The O(1)-Kepler Problems

Let $n\ge 2$ be an integer. To each irreducible representation $\sigma$ of $\mathrm O(1)$, an $\mathrm {O}(1)$-Kepler problem in dimension $n$ is constructed and analyzed. This system is super integrable and when $n=2$ it is equivalent to a generalized MICZ-Kepler problem in dimension two.
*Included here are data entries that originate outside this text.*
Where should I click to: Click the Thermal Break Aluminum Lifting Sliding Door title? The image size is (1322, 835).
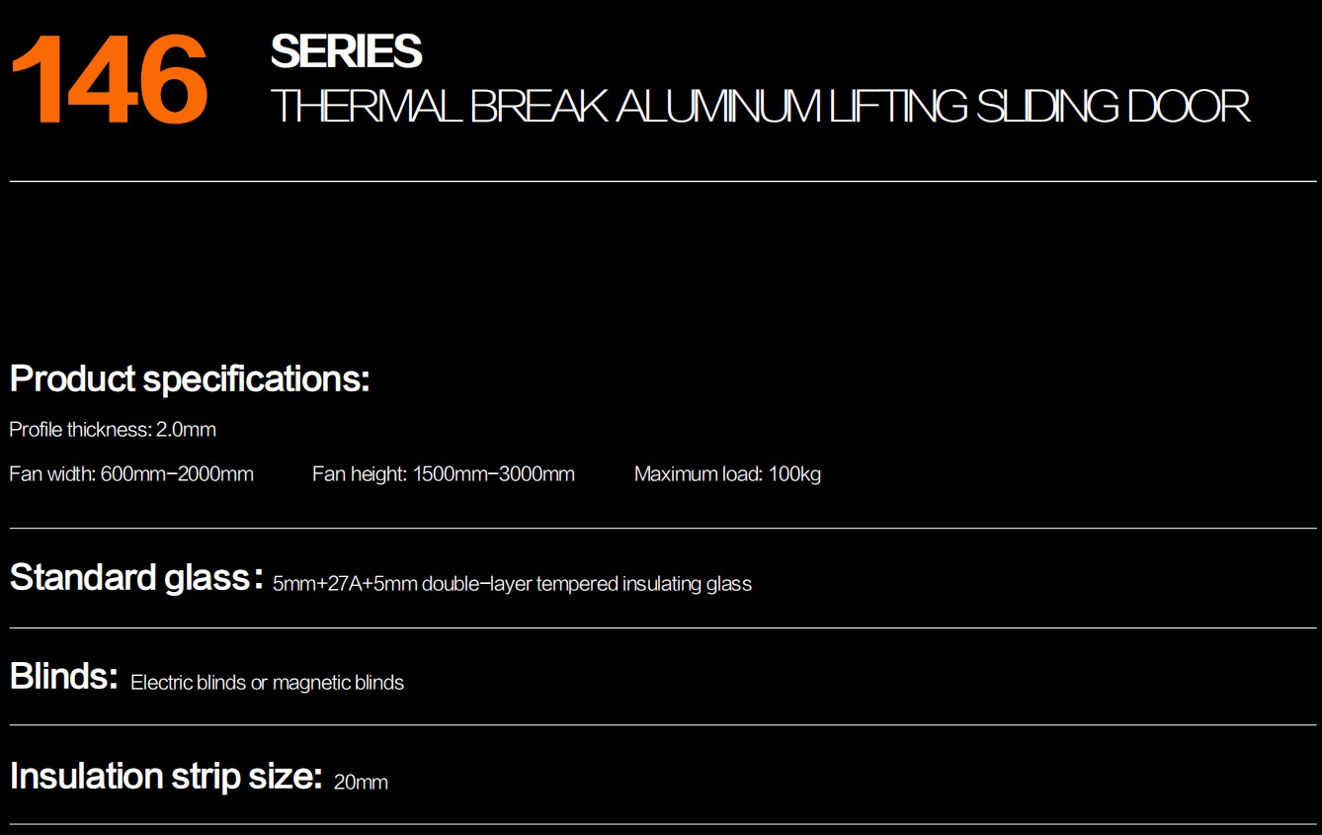coord(760,107)
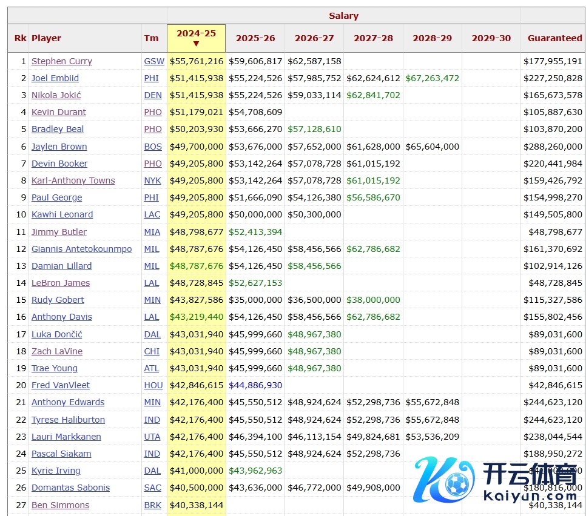586x516 pixels.
Task: Open the NYK team link
Action: pos(153,180)
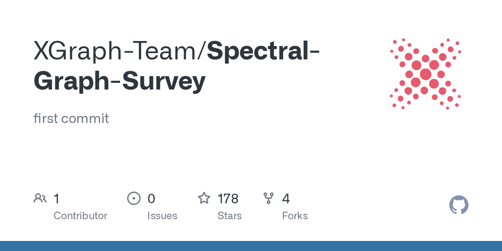Open the 'Forks' label
The height and width of the screenshot is (251, 502).
tap(295, 216)
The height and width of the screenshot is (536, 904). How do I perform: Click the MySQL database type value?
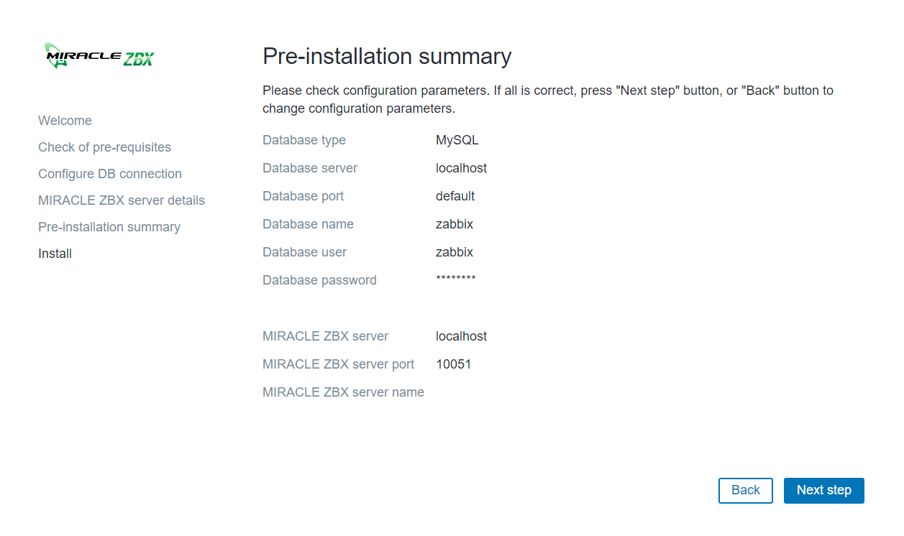click(x=457, y=140)
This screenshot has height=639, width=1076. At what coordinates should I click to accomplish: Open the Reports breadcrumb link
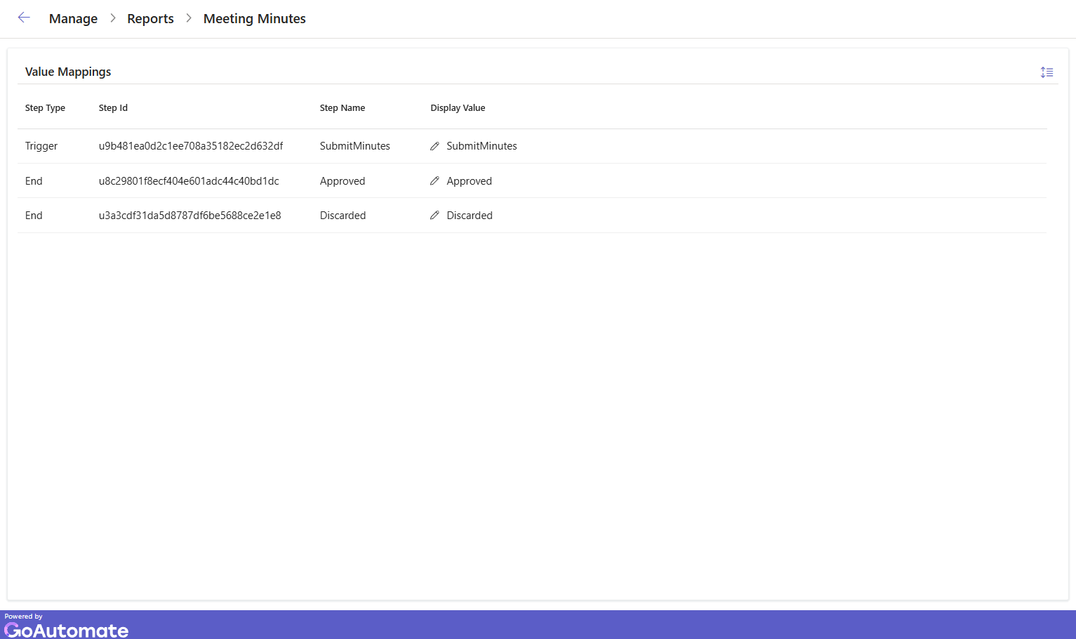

The dynamical symmetry group of this system is $\widetilde {\mathrm{Sp}}_{2n}(\mathbb R)$ with the Hilbert space of bound states ${\mathscr H}(\sigma)$ being the unitary highest weight representation of $\widetilde {\mathrm{Sp}}_{2n}(\mathbb R)$ with highest weight $$(\underbrace{-1/2, ..., -1/2}_{n-1}, -(1/2+|\sigma|)),$$ which occurs at the right-most nontrivial reduction point in the Enright-Howe-Wallach classification diagram for the unitary highest weight modules. (Here $|\sigma|=0$ or 1 depending on whether $\sigma$ is trivial or not.) Furthermore, it is shown that the correspondence $\sigma\leftrightarrow \mathscr H(\sigma)$ is the theta-correspondence for dual pair $(\mathrm{O}(1), \mathrm{Sp}_{2n}(\mathbb R))\subseteq \mathrm{Sp}_{2n}(\mathbb R)$.